Anhydrous Zinc Borate is a high-performance, halogen-free flame retardant and smoke suppressant. Its key differentiator is its exceptional thermal stability, with a melting point above 500°C.

Unlike hydrated zinc borate (ZB-2335), which begins to decompose and release water around 290°C, the anhydrous form is stable at extreme processing temperatures. This property defines its unique mechanism and makes it the essential choice for high-temperature polymer systems.

Flame Retardant Mechanism

As an anhydrous compound, its mechanism does not rely on the endothermic release of water. Instead, it functions as a powerful, high-temperature, condensed-phase flame retardant.

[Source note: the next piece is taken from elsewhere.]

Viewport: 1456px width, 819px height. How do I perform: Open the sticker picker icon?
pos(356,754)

• Forms a Vitreous Insulating Layer At high flame temperatures, Anhydrous Zinc Borate melts to form a viscous, non-flammable glassy (borate) layer. This barrier serves three critical functions:

1. Thermal Shield: Insulates the underlying polymer from heat transfer.

2. Oxygen Barrier: Covers the polymer surface, cutting off the oxygen supply.

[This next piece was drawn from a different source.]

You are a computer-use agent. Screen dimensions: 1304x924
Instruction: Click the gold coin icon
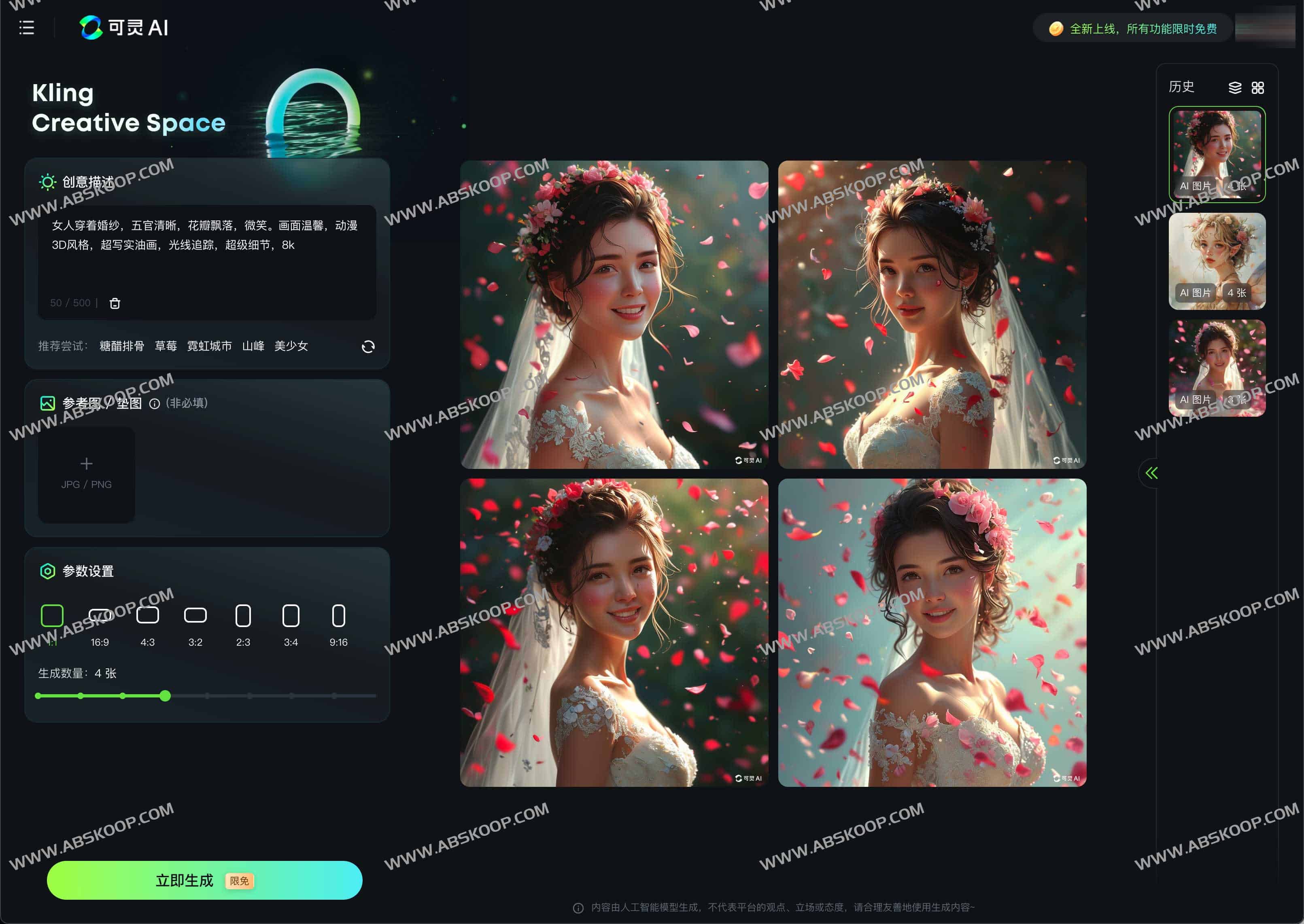pyautogui.click(x=1056, y=28)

3. Char Promotion: It acts as a “binder” or flux, gluing the polymer char and any inorganic fillers (like ATH or MDH) into a dense, robust char structure. This strengthened char resists cracking and slows the release of flammable volatiles.

• Synergistic Smoke Suppression In halogen-containing systems (e.g., PVC, CP), the component acts as a highly effective acid scavenger. It traps corrosive and gases, which not only prevents them from auto-catalyzing polymer degradation (a major smoke source) but also promotes polymer cross-linking to enhance char yield.

• Afterglow Suppression The borate component is an excellent afterglow suppressant, preventing the formed char from smoldering long after the flame has been extinguished.

Key Application Areas

The extreme thermal stability of Anhydrous Zinc Borate makes it the ideal and necessary choice for polymer systems that require processing temperatures above the 300°C limit of hydrated borates.

• High-Temperature Engineering Plastics Extensively used in polyamides (PA6, PA66), polyesters (PBT, PET), and polycarbonate (PC) alloys where processing temperatures are high.

• Silicone Rubber (SR) Ideal for silicone elastomers and resins (HCR, LSR, RTV), as it remains stable during high-temperature curing cycles.

• Fluoropolymers Used in high-performance applications with FEP, PFA, and ETFE.

• High-Temperature Coatings & Ceramics Employed in specialty fire-protective coatings, powder coatings, and as a fluxing agent in ceramic glazes and frits.

• High-Performance Wire & Cable For specialty cable jacketing and insulation (silicone, fluoropolymer, high-temp PA) where both fire safety and thermal stability are paramount.